Going through the entries below, copy out each line that contains "Switch".

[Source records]
○ ○ ○ ○ ○ ○ ○
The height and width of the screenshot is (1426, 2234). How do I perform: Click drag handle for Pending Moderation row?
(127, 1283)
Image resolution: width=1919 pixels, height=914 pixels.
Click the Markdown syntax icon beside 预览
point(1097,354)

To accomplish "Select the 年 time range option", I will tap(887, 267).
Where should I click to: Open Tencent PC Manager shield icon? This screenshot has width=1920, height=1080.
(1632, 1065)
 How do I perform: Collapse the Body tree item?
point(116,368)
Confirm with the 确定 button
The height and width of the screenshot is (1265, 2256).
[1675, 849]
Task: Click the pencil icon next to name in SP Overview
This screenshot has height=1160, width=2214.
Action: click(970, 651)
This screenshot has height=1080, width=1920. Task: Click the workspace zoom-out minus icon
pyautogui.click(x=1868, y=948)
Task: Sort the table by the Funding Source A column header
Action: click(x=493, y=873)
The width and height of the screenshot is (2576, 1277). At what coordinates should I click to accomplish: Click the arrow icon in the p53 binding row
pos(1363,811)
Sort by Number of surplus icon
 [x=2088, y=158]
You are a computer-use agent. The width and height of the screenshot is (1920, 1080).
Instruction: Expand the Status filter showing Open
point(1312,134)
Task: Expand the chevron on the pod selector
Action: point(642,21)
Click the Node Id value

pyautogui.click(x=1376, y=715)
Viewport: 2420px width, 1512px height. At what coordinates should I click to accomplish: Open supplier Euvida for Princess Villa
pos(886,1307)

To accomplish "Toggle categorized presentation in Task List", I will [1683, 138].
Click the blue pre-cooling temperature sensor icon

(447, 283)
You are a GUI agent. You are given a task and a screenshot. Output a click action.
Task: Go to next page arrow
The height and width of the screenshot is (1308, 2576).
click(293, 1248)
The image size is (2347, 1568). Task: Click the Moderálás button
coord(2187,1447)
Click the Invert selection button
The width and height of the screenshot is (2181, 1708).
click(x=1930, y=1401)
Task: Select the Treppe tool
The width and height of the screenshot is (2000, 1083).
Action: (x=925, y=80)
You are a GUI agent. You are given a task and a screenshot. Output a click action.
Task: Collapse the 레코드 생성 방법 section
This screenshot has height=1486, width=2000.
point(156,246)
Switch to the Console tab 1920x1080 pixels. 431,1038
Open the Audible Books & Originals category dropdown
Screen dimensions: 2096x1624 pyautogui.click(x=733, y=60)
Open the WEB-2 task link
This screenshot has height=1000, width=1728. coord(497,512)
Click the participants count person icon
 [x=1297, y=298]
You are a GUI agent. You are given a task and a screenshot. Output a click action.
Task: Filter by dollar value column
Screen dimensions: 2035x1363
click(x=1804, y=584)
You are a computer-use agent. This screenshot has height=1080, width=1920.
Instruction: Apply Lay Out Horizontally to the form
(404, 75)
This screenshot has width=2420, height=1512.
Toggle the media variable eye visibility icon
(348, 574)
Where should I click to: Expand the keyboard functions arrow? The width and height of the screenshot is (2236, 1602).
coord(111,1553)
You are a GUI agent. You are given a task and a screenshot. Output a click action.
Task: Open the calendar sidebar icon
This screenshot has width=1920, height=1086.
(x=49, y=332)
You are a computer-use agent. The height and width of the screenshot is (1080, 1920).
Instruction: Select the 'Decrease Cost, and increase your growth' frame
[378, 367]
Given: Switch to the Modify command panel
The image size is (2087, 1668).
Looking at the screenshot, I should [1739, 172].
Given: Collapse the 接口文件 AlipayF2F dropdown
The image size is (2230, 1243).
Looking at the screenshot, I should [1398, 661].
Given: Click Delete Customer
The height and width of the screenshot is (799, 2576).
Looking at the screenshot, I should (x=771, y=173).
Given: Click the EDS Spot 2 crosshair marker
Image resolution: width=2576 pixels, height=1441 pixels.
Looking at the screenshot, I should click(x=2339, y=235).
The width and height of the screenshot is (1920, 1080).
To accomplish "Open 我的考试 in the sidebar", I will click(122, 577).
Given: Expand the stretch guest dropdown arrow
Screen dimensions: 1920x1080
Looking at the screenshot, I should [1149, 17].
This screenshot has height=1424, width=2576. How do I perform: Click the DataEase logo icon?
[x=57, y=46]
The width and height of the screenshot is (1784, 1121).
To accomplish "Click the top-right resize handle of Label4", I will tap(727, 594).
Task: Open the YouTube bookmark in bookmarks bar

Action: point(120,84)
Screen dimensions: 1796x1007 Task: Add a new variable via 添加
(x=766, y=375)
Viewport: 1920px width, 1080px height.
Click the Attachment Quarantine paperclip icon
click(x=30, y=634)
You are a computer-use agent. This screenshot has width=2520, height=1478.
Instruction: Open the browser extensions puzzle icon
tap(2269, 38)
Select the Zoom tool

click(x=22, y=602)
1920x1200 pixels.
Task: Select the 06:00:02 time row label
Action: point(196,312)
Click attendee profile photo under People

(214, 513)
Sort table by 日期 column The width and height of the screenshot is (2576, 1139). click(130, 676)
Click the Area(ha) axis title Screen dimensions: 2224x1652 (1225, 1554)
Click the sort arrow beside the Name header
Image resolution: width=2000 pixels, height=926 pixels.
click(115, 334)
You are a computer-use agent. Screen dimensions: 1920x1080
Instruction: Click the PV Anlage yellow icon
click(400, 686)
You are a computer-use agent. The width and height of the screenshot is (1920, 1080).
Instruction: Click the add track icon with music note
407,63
○ ○ ○ ○ ○ ○ ○
### Output for this task
Switch to the Console tab 1920x1080 pixels. 431,1038
Given: Switch to the Modify command panel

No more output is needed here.